Fee structures can vary by account type, trade size, and currency pair. TD Ameritrade's standard model is spread-only, but certain products (like currency futures) may have different fee schedules. Always verify the fees for your specific account and instrument.
Trading foreign exchange on margin carries a high level of risk and may not be suitable for all investors. Leverage can work against you as well as for you. Before deciding to trade forex, you should carefully consider your investment objectives, level of experience, and risk appetite.
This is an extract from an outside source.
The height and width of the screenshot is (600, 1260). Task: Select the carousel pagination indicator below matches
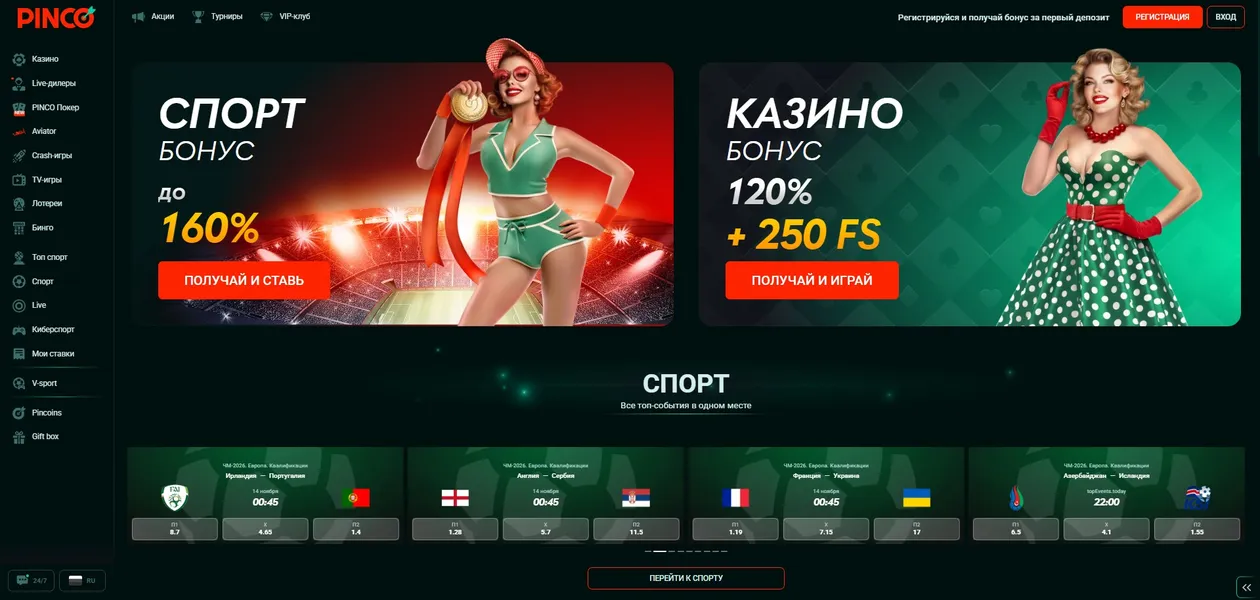686,551
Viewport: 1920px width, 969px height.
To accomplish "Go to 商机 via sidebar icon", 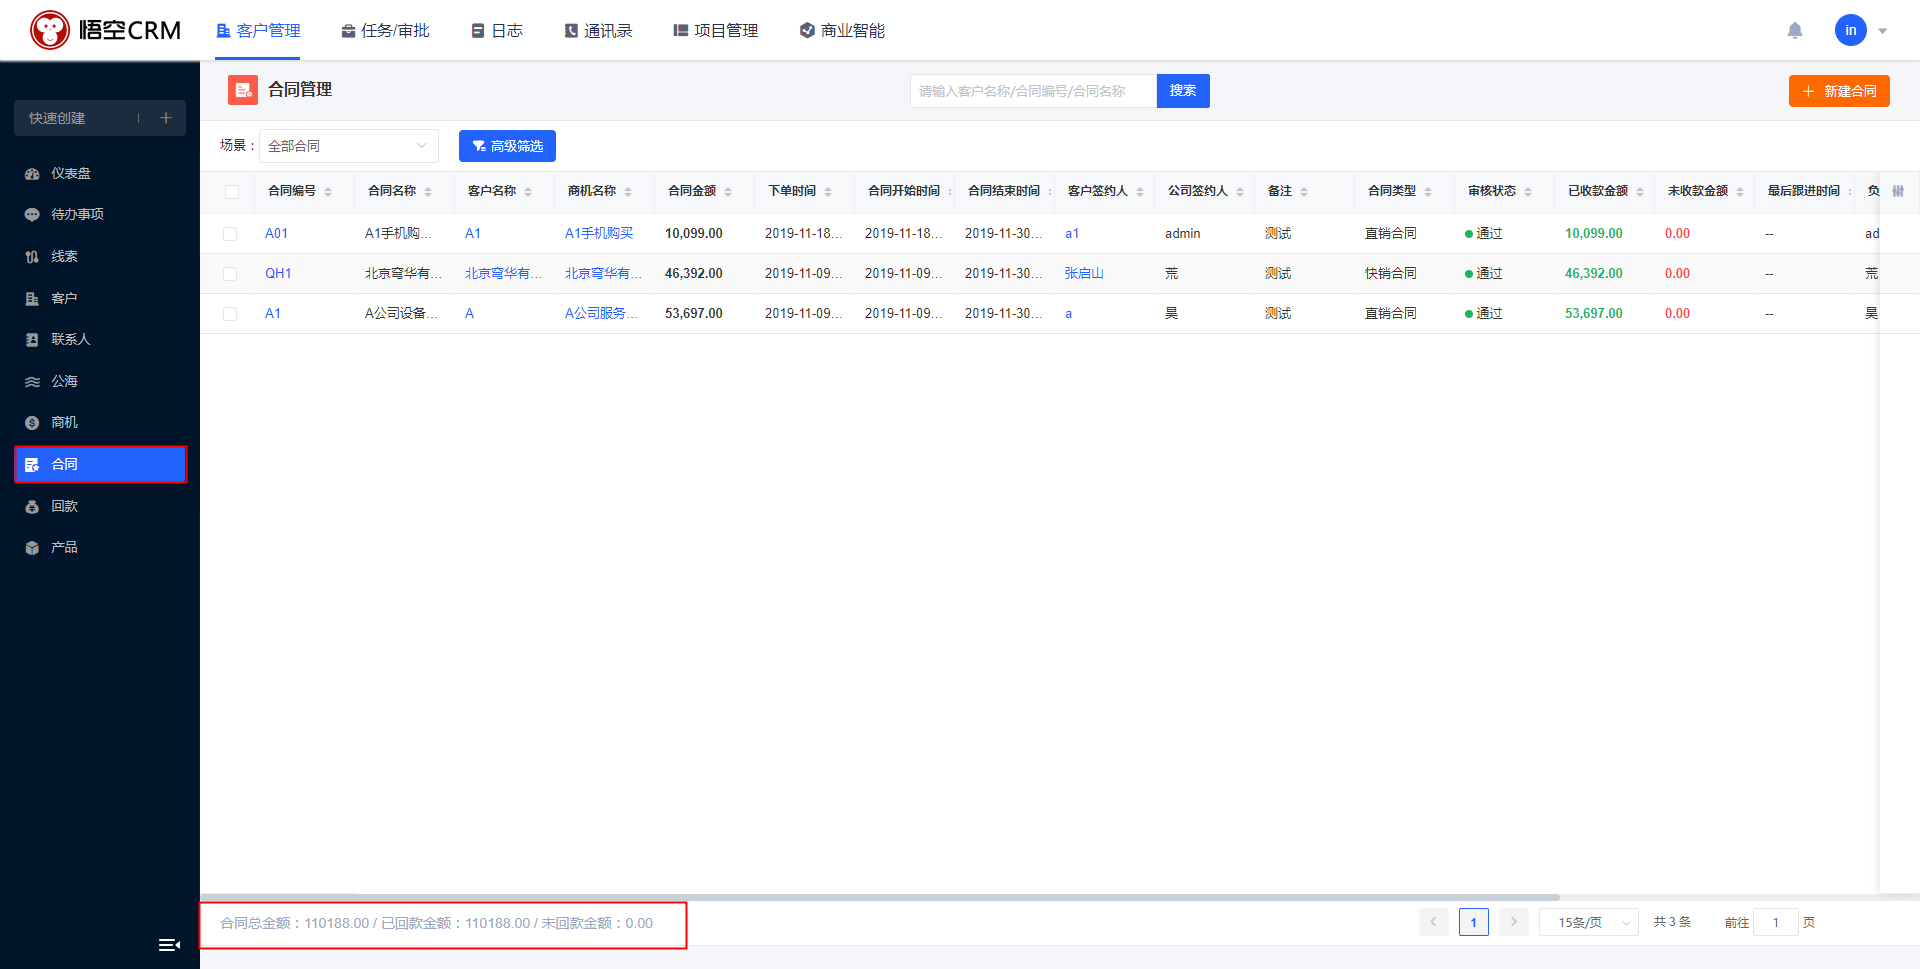I will pos(65,421).
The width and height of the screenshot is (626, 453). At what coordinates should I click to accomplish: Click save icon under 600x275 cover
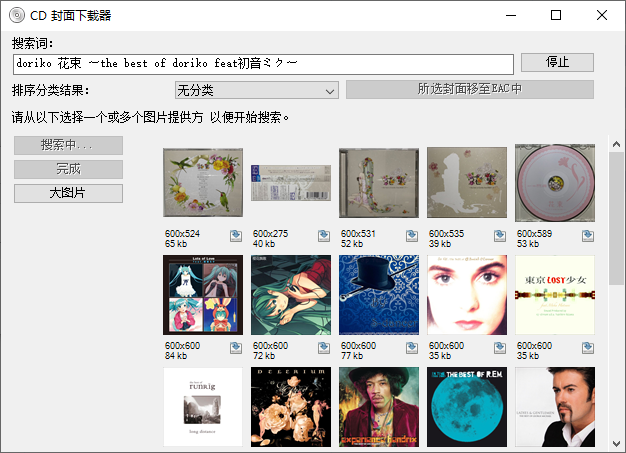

You could sustain a loss of some or all of your initial investment and should not invest money that you cannot afford to lose.
According to the CFTC, retail forex customers should be aware that "when a retail customer loses money trading, the dealer makes money on such trades, in addition to any fees"[reference:18]. This highlights the importance of understanding the cost structure and the inherent conflicts of interest in retail forex.
The NFA requires forex dealers to provide customers with clear disclosures about all costs and risks[reference:19]. TD Ameritrade complies with these requirements, but it is your responsibility as a trader to read and understand all disclosures before trading.
Forex accounts are not protected by the Securities Investor Protection Corporation (SIPC)[reference:20]. While TD Ameritrade is a well-established and regulated broker, the lack of SIPC protection means that your funds are not covered in the same way as securities held in a brokerage account.